五斑菊吸の屋敷に向かう途中、気になった私は若殿に
「白条御息所といえば故・清和院の妃でしょう?貴族・五斑菊吸と恋人関係だったんですか?」
若殿は面倒くさそうに
「そうらしい。白条御息所は美しく気品があり教養も知性もあるが、嫉妬深い人で、年下の五斑菊吸に惚れ込んで色々教えて五斑菊吸を立派な公達にしたというのに、五斑菊吸は彼女のプライドが高いのを疎んじて通わなくなり結局、破局したらしい。」
「典型的なモテ男公達ですねぇ。瑠璃は夫が多情なので病気になったのではないですか?」
若殿は眉をひそめて
「いや、そうでもないらしい。最近、五斑菊吸の女遊びは前より減ったらしいからな。瑠璃と結婚してからはすっかり落ち着いたと聞いた。瑠璃は京の官人の姫ではなく、旅先で見つけた娘さんを気に入って妻にしたらしい。」
・・・一目惚れでナンパ?よっぽどお気に入りの女子が旅先にいたのか。
京に連れ帰ってもちゃんと愛し続けるなんて純愛だなぁと思った。
五斑菊吸の屋敷で対面すると、普段なら美男子だと思われる頬がすっかりこけて、目の下に隈ができ、五斑菊吸の心労が手に取るように分かった。
五斑菊吸は心配でたまらないから誰でもいいから瑠璃を救ってほしいとすがるように若殿を見て
「妻の発熱は三日前から続いていて、嘔吐、腹痛、下痢、もあるんです。
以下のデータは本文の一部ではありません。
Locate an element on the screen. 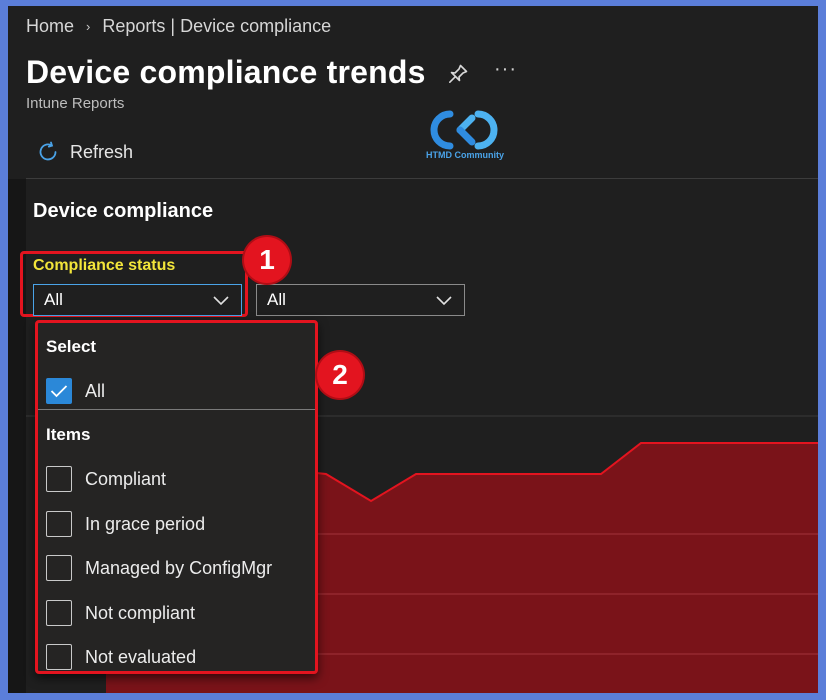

その前にも何かにひどく怯えていて、夜ぐっすり眠ることもできず、夜中に目が覚め飛び起きたと思ったら『助けて!』と叫ぶのです。私も心配で眠れず、そうこうしているうちに発熱まで!この先もこれが続けばいずれ儚くなってしまうかと思うと・・・」
と言うと、うつむいて黙り込んだ。
若殿が、少し気の毒そうに
「薬師は何と言ってるんですか?」
五斑菊吸は震えた声で
「それが、食あたりか何かだろうと。でも違います!発熱する前にすでに瑠璃は弱っていたんです!夜うなされて目が覚めたら首に指の痕がついていたこともありました。寝ているときに黒いモノが胸の上に乗って首を絞めたというんです。」